Almost always, causing death by dangerous driving will lead to prison. But devastation caused by careless driving – which often arises during momentary lapses in concentration or judgment behind the wheel – presents the hardest cases. The harm caused can be the greatest in the criminal spectrum. But culpability can be among the very lowest; barely criminal. A sharp intake of there but for grace of God breath.

In such cases, what do we do? For many of us, the default, culturally-ingrained response is to call for prison. But if we pause and ask what we are trying to achieve by so doing, we may get back an echo rather than an answer. Often in these awful cases, the standard ‘purposes’ of criminal sentencing won’t apply. The guilty driver may not need rehabilitation; or at least certainly not that which is available behind the prison gates. Deterrence, even if prison sentences were shown to achieve this, is difficult to impose on momentary lapses in concentration. There is little meaningful restitution that can be realistically made to the victim or their family. Public safety rarely demands the individual’s immediate incarceration.
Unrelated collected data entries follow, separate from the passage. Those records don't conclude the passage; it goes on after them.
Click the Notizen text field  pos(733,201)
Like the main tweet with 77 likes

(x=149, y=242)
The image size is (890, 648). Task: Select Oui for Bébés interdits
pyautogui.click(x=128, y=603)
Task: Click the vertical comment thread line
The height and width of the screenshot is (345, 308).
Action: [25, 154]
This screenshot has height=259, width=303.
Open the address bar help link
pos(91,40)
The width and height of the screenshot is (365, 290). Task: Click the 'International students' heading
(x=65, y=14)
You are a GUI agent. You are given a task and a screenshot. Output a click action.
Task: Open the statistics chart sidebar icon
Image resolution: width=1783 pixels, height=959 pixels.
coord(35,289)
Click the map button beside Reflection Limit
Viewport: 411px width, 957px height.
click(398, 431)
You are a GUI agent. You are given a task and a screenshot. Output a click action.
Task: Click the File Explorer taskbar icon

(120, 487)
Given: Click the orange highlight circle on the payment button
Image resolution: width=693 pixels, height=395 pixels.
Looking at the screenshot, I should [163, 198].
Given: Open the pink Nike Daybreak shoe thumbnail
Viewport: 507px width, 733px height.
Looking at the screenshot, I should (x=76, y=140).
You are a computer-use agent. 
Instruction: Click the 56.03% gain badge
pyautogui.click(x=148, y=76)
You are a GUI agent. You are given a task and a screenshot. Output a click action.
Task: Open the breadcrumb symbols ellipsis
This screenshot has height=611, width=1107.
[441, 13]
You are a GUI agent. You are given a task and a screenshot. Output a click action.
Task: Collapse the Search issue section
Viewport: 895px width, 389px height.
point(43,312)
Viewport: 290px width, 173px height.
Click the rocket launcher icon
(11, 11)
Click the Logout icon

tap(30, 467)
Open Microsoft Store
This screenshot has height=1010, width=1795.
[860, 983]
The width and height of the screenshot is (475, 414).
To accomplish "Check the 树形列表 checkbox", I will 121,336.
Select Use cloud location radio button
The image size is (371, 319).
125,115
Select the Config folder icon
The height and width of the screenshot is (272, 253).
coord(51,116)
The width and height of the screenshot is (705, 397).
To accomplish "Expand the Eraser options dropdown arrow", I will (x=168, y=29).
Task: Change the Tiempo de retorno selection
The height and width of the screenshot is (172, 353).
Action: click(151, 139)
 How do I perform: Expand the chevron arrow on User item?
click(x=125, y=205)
Which leaves us only with retribution. And how on earth do you quantify it in such cases, where culpability is so low, and harm is so high, and we are often dancing on the margins?

Presently the law tries to accommodate this by compromising. And the essence of a good compromise, to channel Larry David, is that both parties are left unhappy. Short prison sentences or community orders – the usual sentence for causing death by careless driving – must sometimes feel to the bereaved almost worse than no sentence at all. But there is no way of even beginning to reflect the harm caused where life is lost without disproportionately punishing the culpability.

Nevertheless, in cases where minor culpability leads to devastating harm, it can feel as if this is all the system is trying to do; bluntly punish, in the hope that in some, intangible way it will satisfy our collective need for something to mark the pain.

As I said at the outset, I can’t offer any solution. I doubt many can. Perhaps that is the unsatisfactory pseudo-conclusion for which I grasp as I close; that any claim to draw easy fixes in the wake of difficult cases should be regarded with a measure of suspicion. There are rarely easy answers in criminal justice; no more so than in tragedies where we are desperate to find someone to blame.